SafeRefCounted is allowed make a @trusted call to free when it knows it holds the only pointer to its payload, because it knows (from the C standard) that free will not corrupt memory when called under those circumstances.

However, an allocator-aware version of SafeRefCounted that calls a generic Allocator.deallocate function instead of free specifically has literally no idea what that function will do, and therefore cannot mark that call as @trusted, ever, under any circumstances.

The only solution is to somehow allow deallocate (and by extension free) to have a @safe interface on its own—which isn't possible in the current D language. At minimum, it would require something like an isolated qualifier (h/t deadalnix for the link), which would guarantee that a pointer is the only pointer to a particular block of memory. Some form of ownership/borrow checking would also work, of course.
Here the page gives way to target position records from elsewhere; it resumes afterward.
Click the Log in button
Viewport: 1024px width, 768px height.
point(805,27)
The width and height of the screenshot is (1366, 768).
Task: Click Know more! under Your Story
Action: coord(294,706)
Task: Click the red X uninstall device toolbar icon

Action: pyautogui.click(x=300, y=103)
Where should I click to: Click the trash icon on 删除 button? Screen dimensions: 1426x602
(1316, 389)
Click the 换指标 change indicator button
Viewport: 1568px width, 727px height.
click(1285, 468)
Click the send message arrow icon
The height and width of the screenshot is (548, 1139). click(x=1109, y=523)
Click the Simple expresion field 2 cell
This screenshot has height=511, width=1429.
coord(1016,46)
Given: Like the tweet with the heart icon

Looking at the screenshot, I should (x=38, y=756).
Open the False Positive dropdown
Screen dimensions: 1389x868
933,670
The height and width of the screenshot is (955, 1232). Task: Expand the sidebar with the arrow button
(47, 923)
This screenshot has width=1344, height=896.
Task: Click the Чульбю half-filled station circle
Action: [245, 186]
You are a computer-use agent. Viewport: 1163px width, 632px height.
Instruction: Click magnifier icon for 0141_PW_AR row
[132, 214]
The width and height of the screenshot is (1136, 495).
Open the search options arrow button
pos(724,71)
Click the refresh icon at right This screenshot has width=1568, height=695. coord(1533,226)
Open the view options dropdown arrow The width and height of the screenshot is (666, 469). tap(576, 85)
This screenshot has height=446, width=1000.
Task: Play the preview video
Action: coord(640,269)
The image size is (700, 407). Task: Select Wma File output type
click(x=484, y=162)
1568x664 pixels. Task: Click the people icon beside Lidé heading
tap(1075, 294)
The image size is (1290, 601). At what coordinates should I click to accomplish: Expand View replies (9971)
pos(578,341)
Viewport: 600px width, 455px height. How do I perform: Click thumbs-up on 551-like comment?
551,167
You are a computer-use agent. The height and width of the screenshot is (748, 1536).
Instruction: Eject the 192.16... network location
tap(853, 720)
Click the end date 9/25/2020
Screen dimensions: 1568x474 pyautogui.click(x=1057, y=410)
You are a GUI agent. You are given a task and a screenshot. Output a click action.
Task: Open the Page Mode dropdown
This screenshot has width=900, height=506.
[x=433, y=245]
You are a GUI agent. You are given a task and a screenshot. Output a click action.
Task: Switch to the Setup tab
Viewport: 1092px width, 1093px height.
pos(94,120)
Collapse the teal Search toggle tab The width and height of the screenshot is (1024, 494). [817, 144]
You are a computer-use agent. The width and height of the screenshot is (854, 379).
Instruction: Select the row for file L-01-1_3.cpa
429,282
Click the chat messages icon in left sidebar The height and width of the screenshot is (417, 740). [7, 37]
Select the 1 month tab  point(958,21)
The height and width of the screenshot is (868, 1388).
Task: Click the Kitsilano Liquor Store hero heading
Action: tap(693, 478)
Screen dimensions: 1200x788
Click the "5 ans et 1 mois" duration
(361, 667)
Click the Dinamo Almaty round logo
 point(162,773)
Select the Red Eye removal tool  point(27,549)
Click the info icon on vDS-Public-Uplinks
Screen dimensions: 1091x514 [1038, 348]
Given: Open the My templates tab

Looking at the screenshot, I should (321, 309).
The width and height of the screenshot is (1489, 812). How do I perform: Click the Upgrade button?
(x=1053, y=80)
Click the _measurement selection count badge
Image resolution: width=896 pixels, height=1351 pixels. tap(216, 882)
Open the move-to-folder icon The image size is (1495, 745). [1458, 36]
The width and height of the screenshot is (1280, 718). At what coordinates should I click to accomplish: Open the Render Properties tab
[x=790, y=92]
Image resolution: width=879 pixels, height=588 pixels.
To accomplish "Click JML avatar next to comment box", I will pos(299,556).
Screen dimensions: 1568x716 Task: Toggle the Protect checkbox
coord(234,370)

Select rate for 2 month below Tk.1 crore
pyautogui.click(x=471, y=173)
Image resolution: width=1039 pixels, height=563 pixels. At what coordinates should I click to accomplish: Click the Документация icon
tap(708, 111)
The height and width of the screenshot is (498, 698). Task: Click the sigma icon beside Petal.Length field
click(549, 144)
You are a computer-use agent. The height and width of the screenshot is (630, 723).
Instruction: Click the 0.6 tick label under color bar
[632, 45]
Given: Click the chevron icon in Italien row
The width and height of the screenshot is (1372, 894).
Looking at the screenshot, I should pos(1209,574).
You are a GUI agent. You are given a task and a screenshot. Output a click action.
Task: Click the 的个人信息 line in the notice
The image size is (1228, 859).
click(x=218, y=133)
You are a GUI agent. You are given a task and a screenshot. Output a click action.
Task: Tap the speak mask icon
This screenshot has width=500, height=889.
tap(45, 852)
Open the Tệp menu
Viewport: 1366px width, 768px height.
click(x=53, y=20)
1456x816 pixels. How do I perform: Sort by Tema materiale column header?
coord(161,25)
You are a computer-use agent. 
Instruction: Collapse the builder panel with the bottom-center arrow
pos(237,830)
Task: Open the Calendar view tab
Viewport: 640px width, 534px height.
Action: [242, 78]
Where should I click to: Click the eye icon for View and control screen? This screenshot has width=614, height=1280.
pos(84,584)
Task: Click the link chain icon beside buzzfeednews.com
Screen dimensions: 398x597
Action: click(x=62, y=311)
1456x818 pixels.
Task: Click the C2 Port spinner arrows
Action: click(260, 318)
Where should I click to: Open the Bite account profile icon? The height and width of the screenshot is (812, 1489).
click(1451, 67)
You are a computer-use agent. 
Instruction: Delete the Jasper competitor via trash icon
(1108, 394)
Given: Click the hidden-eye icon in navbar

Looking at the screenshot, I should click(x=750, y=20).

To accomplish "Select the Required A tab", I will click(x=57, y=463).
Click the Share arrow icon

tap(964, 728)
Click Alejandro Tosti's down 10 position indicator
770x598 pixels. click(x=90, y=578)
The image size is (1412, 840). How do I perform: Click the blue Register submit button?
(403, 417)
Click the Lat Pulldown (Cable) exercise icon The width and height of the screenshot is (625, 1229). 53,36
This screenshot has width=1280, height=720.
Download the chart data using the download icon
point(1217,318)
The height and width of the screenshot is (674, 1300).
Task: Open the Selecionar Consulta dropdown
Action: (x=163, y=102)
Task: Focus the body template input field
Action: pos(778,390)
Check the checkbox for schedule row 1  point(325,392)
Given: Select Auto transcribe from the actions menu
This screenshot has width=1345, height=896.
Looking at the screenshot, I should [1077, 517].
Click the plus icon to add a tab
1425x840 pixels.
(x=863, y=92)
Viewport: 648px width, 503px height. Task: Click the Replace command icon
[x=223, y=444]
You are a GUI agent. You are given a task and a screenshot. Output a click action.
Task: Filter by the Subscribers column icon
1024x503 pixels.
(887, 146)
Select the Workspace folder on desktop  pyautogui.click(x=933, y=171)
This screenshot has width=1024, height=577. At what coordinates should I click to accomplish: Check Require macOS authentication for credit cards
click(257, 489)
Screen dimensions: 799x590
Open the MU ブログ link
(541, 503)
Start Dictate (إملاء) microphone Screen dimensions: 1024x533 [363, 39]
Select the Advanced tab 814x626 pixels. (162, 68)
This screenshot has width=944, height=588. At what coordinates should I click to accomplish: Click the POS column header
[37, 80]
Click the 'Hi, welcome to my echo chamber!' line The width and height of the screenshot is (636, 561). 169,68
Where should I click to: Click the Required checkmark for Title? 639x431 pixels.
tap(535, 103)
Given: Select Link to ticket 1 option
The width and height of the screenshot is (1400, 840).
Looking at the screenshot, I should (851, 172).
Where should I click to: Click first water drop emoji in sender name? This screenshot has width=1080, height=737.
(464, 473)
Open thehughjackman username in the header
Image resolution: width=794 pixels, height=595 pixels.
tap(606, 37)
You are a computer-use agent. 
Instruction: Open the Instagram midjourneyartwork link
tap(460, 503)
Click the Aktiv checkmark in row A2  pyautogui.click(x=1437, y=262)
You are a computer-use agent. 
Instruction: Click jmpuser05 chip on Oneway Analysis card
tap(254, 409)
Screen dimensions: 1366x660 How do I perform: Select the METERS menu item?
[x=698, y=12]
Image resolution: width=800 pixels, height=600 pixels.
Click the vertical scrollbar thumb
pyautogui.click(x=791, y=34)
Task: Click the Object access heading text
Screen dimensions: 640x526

In any case, this is not something that can be solved in library code. A language change is necessary.

On Sunday, 25 September 2022 at 12:03:08 UTC, Paul Backus wrote:

Well Atila started it, so he has a bit of credit. I "stole" his PR at some point.

I think it can. We need to agree on what the deallocator can and cannot do. If the deallocator then does something disallowed, then its the deallocator that's to blame, not SafeRefCounted. The deallocator, unless it's an intentional memory leaker or the GC, cannot be @safe anyway, so there's no way for the user to cause UB without writing incorrect @trusted or @system code.

I do concur that reading how isolated works is worth it for anyone thinking how to improve @live.

On Sunday, 25 September 2022 at 12:48:14 UTC, Dukc wrote:

This is "safety by convention"--the exact thing we're trying to get away from by using @safe. It can work in example code and small projects, but it doesn't scale, because the effort required to maintain safety scales exponentially with program size (proportional to the number of code paths).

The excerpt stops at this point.